Item-locating records
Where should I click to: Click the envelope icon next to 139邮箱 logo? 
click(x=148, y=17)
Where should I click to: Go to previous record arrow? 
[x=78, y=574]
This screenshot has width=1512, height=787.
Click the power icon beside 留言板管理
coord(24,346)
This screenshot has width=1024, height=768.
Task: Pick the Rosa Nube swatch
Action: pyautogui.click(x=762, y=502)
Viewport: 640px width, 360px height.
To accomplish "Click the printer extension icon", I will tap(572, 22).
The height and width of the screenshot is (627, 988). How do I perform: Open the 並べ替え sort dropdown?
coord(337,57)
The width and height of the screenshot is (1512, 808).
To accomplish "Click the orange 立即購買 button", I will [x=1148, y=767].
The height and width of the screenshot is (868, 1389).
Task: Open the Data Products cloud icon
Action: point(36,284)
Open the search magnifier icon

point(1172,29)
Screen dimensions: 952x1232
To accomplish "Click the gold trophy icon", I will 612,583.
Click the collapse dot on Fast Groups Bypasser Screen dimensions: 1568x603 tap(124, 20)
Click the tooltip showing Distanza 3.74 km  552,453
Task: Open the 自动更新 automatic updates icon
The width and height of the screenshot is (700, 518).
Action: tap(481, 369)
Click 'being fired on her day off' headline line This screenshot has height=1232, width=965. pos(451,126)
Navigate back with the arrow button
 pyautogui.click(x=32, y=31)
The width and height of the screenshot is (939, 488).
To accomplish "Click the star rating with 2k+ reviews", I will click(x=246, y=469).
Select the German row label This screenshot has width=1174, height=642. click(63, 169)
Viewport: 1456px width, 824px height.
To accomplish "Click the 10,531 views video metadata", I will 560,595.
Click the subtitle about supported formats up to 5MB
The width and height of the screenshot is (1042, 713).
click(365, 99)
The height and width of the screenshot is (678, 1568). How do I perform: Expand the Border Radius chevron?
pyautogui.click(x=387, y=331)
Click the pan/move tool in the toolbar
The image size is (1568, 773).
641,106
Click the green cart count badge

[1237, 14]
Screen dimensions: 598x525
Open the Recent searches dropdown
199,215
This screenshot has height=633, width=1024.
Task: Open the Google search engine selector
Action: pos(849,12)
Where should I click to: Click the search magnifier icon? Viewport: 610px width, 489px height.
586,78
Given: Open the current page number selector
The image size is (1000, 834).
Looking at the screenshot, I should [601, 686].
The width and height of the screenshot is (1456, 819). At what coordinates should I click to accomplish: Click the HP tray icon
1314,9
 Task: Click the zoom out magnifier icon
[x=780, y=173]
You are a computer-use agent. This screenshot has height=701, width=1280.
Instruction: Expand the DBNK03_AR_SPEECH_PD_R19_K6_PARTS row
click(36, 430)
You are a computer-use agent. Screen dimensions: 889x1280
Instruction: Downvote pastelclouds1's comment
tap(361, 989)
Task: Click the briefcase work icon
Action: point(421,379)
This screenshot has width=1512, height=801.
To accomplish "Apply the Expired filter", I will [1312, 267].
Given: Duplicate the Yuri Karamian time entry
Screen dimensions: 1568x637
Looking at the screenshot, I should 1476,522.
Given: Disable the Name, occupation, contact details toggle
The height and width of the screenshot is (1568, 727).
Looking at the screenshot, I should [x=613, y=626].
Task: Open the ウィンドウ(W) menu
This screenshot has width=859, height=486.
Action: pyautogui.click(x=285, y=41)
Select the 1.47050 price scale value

> [What is being asked] Rewrite all the items above, changing every "Screen dimensions" to "Screen size" and leaving everything else as it is.

> [Result for this task]
Where should I click to: Click the envelope icon next to 139邮箱 logo? 
click(x=148, y=17)
Where should I click to: Go to previous record arrow? 
[x=78, y=574]
This screenshot has width=1512, height=787.
Click the power icon beside 留言板管理
coord(24,346)
This screenshot has width=1024, height=768.
Task: Pick the Rosa Nube swatch
Action: pyautogui.click(x=762, y=502)
Viewport: 640px width, 360px height.
To accomplish "Click the printer extension icon", I will tap(572, 22).
The height and width of the screenshot is (627, 988). How do I perform: Open the 並べ替え sort dropdown?
coord(337,57)
The width and height of the screenshot is (1512, 808).
To accomplish "Click the orange 立即購買 button", I will [x=1148, y=767].
The height and width of the screenshot is (868, 1389).
Task: Open the Data Products cloud icon
Action: point(36,284)
Open the search magnifier icon

point(1172,29)
Screen size: 952x1232
To accomplish "Click the gold trophy icon", I will 612,583.
Click the collapse dot on Fast Groups Bypasser Screen size: 1568x603 tap(124, 20)
Click the tooltip showing Distanza 3.74 km  552,453
Task: Open the 自动更新 automatic updates icon
The width and height of the screenshot is (700, 518).
Action: tap(481, 369)
Click 'being fired on her day off' headline line This screenshot has height=1232, width=965. pos(451,126)
Navigate back with the arrow button
 pyautogui.click(x=32, y=31)
The width and height of the screenshot is (939, 488).
To accomplish "Click the star rating with 2k+ reviews", I will click(x=246, y=469).
Select the German row label This screenshot has width=1174, height=642. click(63, 169)
Viewport: 1456px width, 824px height.
To accomplish "Click the 10,531 views video metadata", I will 560,595.
Click the subtitle about supported formats up to 5MB
The width and height of the screenshot is (1042, 713).
click(365, 99)
The height and width of the screenshot is (678, 1568). How do I perform: Expand the Border Radius chevron?
pyautogui.click(x=387, y=331)
Click the pan/move tool in the toolbar
The image size is (1568, 773).
641,106
Click the green cart count badge

[1237, 14]
Screen size: 598x525
Open the Recent searches dropdown
199,215
This screenshot has height=633, width=1024.
Task: Open the Google search engine selector
Action: pos(849,12)
Where should I click to: Click the search magnifier icon? Viewport: 610px width, 489px height.
586,78
Given: Open the current page number selector
The image size is (1000, 834).
Looking at the screenshot, I should [601, 686].
The width and height of the screenshot is (1456, 819). At what coordinates should I click to accomplish: Click the HP tray icon
1314,9
 Task: Click the zoom out magnifier icon
[x=780, y=173]
You are a computer-use agent. This screenshot has height=701, width=1280.
Instruction: Expand the DBNK03_AR_SPEECH_PD_R19_K6_PARTS row
click(36, 430)
You are a computer-use agent. Screen size: 889x1280
Instruction: Downvote pastelclouds1's comment
tap(361, 989)
Task: Click the briefcase work icon
Action: point(421,379)
This screenshot has width=1512, height=801.
To accomplish "Apply the Expired filter", I will [1312, 267].
Given: Duplicate the Yuri Karamian time entry
Screen size: 1568x637
Looking at the screenshot, I should 1476,522.
Given: Disable the Name, occupation, contact details toggle
The height and width of the screenshot is (1568, 727).
Looking at the screenshot, I should [x=613, y=626].
Task: Open the ウィンドウ(W) menu
This screenshot has width=859, height=486.
Action: pyautogui.click(x=285, y=41)
Select the 1.47050 price scale value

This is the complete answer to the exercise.